■ **EXCERPT TO READ**
How long have you been lifting?  


http://www.martialtalk.com/forum/showthread.php?t=19168


----------



## CMack11 (Apr 28, 2005)

You can try a hot-and-cold interval shower after you workout.  Start really hot, then switch to cold, and keep doing that for a while.  I don't know the science behind it, but it works for me.

Also, are you lifting the same muscle groups after your 1 day rest?  You really shouldn't be lifting with the same muscle groups with that little rest in-between.


----------



## SMP (Apr 28, 2005)

Everyone has different recovery times. You can continue to train your body this way and it will adapt.


----------



## Rahde (Apr 28, 2005)

I've been lifting for about 2 months now.

I am working out the same muscle groups but I thought that was ok if I wait 48 hours before doing it again?


----------



## CMack11 (Apr 28, 2005)

Rahde said:
			
		

> I've been lifting for about 2 months now.

■ **RECORDS FOR THE EXERCISE**
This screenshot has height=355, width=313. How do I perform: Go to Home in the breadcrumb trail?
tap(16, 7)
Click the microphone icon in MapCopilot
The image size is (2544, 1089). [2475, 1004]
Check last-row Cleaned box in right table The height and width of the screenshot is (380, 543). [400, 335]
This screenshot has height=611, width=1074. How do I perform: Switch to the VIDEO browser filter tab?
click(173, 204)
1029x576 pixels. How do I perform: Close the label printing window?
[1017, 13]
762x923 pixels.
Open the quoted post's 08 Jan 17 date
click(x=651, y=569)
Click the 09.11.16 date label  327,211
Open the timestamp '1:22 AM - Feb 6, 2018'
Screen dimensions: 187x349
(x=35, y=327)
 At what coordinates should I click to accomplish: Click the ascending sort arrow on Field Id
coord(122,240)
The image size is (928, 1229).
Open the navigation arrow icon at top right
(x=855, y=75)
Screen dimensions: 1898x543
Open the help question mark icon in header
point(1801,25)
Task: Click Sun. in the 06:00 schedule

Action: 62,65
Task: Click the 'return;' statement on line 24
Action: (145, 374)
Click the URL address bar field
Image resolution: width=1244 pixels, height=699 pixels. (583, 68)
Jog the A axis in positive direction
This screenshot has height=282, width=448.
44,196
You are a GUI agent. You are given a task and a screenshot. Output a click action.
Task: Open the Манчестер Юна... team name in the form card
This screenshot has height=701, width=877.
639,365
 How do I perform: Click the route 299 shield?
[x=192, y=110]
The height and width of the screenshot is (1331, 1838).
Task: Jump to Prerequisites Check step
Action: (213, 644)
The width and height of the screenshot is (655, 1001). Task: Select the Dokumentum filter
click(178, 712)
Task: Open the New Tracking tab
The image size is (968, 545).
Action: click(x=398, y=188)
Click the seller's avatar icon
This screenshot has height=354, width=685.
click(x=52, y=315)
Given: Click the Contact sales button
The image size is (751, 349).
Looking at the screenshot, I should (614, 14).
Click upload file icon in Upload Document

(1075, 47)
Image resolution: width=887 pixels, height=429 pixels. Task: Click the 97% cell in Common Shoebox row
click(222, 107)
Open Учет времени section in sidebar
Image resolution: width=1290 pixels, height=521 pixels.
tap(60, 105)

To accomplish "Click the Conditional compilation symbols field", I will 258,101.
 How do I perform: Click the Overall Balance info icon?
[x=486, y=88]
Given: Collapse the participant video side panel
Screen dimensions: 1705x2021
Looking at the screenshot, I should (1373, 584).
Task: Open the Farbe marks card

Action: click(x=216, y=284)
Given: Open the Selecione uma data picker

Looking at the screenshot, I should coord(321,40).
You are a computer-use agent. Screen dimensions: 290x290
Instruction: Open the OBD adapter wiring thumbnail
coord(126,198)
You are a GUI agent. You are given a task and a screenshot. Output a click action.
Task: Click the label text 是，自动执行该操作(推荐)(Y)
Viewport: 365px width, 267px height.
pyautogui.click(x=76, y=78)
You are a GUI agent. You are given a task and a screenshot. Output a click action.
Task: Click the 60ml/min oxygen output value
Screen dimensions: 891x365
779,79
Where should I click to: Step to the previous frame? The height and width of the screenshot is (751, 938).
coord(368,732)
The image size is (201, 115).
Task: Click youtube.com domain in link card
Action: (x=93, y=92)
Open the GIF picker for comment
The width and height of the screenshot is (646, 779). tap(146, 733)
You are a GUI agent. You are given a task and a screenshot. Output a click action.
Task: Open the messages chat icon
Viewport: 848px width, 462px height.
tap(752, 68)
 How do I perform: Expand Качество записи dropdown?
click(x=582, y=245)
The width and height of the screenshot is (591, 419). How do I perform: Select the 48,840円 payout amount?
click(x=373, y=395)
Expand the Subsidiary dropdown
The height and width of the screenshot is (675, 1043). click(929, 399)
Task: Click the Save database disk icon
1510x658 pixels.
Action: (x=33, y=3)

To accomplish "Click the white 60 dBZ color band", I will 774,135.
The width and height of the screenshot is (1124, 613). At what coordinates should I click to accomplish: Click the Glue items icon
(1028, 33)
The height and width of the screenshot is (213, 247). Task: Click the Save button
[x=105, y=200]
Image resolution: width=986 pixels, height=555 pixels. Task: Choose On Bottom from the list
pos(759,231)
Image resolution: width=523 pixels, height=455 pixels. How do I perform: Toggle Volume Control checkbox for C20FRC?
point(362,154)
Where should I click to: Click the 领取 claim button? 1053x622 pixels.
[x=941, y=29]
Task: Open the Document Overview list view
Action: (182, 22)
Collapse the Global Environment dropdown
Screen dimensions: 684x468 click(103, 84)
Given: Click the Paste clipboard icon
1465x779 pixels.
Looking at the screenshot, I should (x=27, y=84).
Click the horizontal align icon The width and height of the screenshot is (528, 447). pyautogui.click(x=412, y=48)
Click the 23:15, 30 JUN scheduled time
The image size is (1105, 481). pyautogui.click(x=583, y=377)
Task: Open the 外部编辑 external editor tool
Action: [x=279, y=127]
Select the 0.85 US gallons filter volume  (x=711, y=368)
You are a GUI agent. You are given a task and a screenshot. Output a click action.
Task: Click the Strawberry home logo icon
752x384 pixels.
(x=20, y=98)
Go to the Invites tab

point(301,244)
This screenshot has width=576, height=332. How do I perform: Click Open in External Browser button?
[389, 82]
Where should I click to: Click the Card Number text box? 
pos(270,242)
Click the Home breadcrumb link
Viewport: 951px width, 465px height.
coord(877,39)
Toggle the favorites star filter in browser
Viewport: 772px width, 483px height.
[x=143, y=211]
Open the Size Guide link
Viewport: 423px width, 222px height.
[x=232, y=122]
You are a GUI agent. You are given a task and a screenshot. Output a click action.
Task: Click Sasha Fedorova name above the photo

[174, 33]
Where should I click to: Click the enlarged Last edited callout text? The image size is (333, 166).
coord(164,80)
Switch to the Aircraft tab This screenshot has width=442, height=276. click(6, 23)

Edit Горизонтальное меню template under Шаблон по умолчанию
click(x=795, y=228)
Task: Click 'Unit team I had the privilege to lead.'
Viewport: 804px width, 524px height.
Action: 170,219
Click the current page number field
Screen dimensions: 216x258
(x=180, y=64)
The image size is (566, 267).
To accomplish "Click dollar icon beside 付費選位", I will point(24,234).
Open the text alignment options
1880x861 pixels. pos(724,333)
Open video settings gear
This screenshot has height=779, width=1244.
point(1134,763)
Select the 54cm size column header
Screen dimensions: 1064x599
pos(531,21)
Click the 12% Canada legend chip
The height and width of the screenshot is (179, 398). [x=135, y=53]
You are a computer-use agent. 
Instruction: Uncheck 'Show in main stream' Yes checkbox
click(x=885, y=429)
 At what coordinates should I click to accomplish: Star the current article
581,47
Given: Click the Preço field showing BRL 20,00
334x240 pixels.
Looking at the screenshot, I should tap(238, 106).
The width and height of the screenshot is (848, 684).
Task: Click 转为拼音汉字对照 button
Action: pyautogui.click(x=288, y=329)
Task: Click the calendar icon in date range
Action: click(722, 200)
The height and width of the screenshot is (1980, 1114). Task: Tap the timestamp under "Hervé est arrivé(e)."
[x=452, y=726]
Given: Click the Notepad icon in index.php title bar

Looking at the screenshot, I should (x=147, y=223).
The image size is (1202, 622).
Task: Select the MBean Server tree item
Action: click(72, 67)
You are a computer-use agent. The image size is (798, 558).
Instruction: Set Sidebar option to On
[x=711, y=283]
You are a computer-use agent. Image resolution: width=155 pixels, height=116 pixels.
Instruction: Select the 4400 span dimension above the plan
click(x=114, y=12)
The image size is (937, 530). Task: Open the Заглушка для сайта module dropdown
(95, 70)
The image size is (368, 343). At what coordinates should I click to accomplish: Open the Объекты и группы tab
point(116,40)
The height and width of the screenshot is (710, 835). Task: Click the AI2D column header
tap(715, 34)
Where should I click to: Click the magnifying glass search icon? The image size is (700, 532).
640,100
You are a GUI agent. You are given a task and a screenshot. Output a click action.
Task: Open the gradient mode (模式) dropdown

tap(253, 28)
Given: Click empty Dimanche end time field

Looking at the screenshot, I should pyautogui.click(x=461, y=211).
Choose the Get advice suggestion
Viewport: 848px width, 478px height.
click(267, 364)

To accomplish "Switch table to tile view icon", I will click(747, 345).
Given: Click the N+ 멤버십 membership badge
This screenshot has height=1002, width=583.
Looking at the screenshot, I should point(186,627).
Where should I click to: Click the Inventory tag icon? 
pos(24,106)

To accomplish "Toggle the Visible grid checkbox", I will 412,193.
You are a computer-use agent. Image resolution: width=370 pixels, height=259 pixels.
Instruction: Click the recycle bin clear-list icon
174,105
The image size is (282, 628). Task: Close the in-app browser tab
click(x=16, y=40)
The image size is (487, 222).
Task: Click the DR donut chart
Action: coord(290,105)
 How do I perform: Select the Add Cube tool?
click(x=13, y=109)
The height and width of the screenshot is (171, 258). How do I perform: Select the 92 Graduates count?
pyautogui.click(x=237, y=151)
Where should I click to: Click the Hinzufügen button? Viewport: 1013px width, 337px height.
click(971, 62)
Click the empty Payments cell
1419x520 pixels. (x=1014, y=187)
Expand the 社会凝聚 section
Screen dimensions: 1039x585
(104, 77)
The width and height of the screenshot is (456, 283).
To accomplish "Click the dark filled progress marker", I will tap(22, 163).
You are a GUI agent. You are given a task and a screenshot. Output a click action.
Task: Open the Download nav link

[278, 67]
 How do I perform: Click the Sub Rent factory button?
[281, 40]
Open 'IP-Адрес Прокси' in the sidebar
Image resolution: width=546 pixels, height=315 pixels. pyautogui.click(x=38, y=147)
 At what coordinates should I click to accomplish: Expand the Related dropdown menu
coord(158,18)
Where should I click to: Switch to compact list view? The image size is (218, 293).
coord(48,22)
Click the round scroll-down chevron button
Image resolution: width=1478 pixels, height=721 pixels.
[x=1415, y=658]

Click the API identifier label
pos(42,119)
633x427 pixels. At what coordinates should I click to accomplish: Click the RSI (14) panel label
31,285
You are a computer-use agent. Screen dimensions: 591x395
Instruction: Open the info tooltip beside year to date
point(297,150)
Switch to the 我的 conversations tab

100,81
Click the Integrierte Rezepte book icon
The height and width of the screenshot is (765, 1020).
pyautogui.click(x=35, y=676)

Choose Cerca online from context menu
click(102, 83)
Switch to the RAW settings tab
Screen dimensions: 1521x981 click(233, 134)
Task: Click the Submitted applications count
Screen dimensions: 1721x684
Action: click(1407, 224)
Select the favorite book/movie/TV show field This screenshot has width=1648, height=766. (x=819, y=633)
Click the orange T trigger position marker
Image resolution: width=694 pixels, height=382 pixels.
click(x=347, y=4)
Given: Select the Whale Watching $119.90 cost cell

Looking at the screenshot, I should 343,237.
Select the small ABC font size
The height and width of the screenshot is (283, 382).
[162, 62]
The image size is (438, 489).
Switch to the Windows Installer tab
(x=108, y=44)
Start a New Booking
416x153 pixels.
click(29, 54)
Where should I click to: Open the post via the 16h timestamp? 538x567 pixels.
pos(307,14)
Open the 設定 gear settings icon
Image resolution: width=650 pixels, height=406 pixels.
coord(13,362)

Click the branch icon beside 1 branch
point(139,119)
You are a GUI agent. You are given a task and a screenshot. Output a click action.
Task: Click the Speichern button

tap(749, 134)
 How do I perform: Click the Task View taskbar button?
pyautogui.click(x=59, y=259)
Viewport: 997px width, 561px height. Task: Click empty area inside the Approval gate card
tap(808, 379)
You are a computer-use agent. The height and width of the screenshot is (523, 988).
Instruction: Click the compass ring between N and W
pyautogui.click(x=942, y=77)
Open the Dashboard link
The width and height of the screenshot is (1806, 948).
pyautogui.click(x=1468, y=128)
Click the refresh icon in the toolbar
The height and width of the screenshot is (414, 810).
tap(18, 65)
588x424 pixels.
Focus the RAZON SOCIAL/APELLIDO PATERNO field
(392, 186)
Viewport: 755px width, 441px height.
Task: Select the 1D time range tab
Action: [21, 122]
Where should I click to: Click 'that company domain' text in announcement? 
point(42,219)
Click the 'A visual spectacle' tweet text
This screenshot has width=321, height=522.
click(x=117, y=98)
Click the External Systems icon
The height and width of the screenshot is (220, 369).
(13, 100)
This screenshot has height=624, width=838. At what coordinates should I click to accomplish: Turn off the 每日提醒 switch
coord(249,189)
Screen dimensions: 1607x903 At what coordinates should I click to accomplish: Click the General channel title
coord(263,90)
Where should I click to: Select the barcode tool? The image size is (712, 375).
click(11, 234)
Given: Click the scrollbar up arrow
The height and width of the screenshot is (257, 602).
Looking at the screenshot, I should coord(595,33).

■ **EXERCISE SET**
1/ Answer these questions from the forum thread on lifting, one line each.
(a) What kind of shower does CMack11 suggest taking after a workout?
(b) How long has Rahde been lifting?
(c) How many hours does Rahde think is enough to wait before working the same muscle groups again?
2/ In the entries, change "Card Number" to "Account Number" in the lines starting with the line that contains "This screenshot has width=576, height=332." and going on through the line that contains "coord(164,80)", leaving everything else unchanged. Give only those lines.

■ **ANSWERS BELOW**
1/
(a) A hot-and-cold interval shower
(b) About 2 months
(c) 48 hours

2/
This screenshot has width=576, height=332. How do I perform: Click Open in External Browser button?
[389, 82]
Where should I click to: Click the Account Number text box? 
pos(270,242)
Click the Home breadcrumb link
Viewport: 951px width, 465px height.
coord(877,39)
Toggle the favorites star filter in browser
Viewport: 772px width, 483px height.
[x=143, y=211]
Open the Size Guide link
Viewport: 423px width, 222px height.
[x=232, y=122]
You are a GUI agent. You are given a task and a screenshot. Output a click action.
Task: Click Sasha Fedorova name above the photo

[174, 33]
Where should I click to: Click the enlarged Last edited callout text? The image size is (333, 166).
coord(164,80)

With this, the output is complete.